Why do we lose our identity in a relationship?

Andrea Juste
3 min readNov 20, 2020
An image of self-love flying away

Have you ever noticed that, after we become deeply involved with someone, we tend to forget we are individual beings and lose our identity in the relationship? Life just seems more enjoyable when it’s shared, when the laughs are echoed and the moments are profoundly lived while holding hands.

Falling in love is one of the best, though terrifying, feelings a person can have. Eddie Vedder once said he’s “a lucky man to count on both hands the ones I love; some folks just have one, others they got none”.
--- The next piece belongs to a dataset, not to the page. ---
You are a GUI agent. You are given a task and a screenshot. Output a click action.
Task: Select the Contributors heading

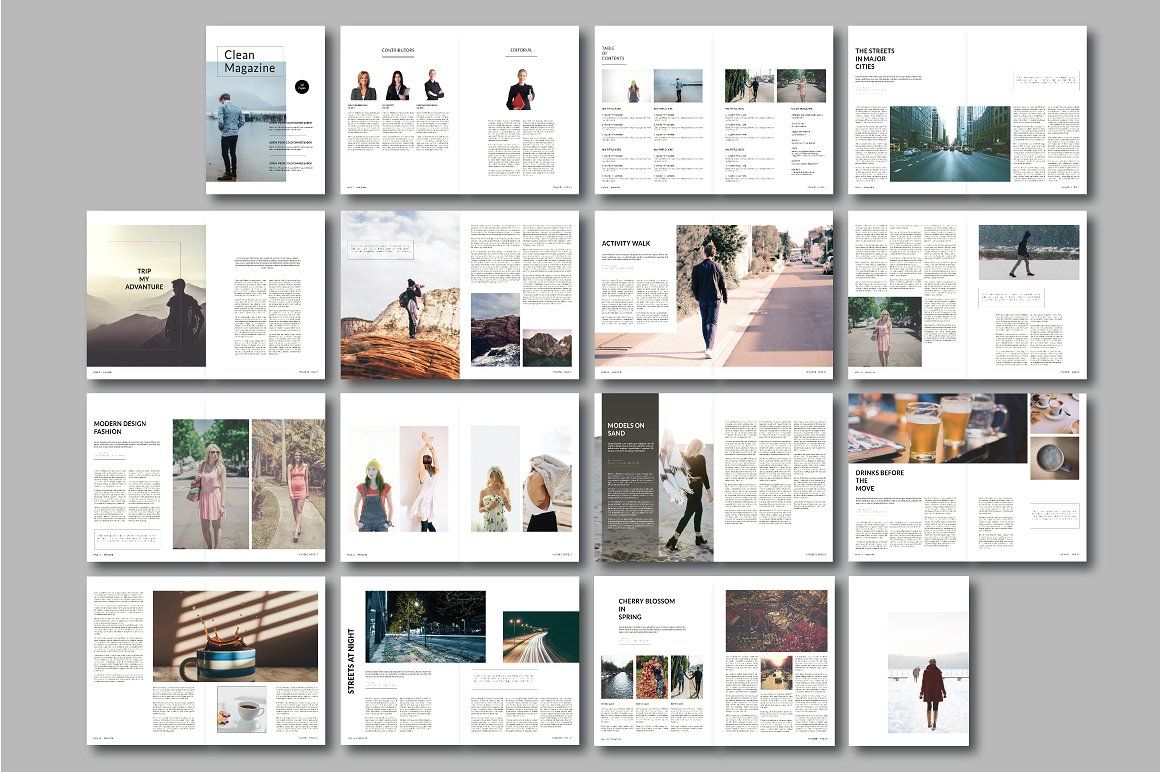tap(397, 50)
To find a loved one seems like hitting the jackpot, so it’s nothing but normal to cling to our pot of gold. Why would we ever want to let our luck go? In a world that practically tells us that it’s impossible to be happy by ourselves, we are made to believe that finding a better-half is something that only happens to the lucky ones.

Thus, if being a couple is just a matter of luck, being single is sadly reserved for the ones forgotten by the cupid. Should one be so fortunate to join the couples-only table, it’s time to make an effort not to lose your membership. It no longer matters what you used to do before, who you were, because now it’s time to focus on nurturing the relationship — not to say pleasing the partner.

And that’s how we start to lose ourselves. First of all, the so-called “better-half” excludes the fact that you were the best part to start with. If the significant other is “the better”, inevitably you must be “the worse”. So, they aren’t lucky to be with you, it is YOU that got lucky enough to find them. I’m not even saying that this is how our partners truly feel, but that is what society makes us believe.

I don’t have numbers to share, but I have no doubt that this happens mostly with women. We grow up watching Disney’s princesses changing their lives completely just to find a handsome prince.

One of my childhood favourite characters was the Little Mermaid, Ariel, who turns to an evil witch that deceives her to give away her voice — which means to shut her mouth — as the price for getting a pair of legs. As a human, Ariel then leaves the kingdom at the bottom of the ocean to look for a man she barely knew. Her past life, full of adventures, seemed meaningless in the middle of this pursuit for the love of a prince.

Most of the princesses have a strong problem-solving personality and a deep sense of curiosity about life. True and aspiring leaders, if they were encouraged to do so, instead of thinking that a relationship is the only path to fulfilment. If being a couple is the greatest accomplishment of all and it’s just for the lucky ones, it’s a matter of time until the bold princess forgets who she is and loses her identity in the relationship.

In real life, a relationship shouldn’t be a matter of luck, but a matter of sharing self-love. Each part should deeply understand that becoming a pair means to share a life but not to give it away. It all boils down to making a commitment to keeping the love we have for ourselves, doing things that build our self-esteem and sense of self-worth.

What I love about myself is what makes me who I am, is what holds my identity close to me, and it has nothing to do with being single or not. When we know how to love ourselves, the pot is already full of gold. We just have to remind ourselves of that, while in a relationship.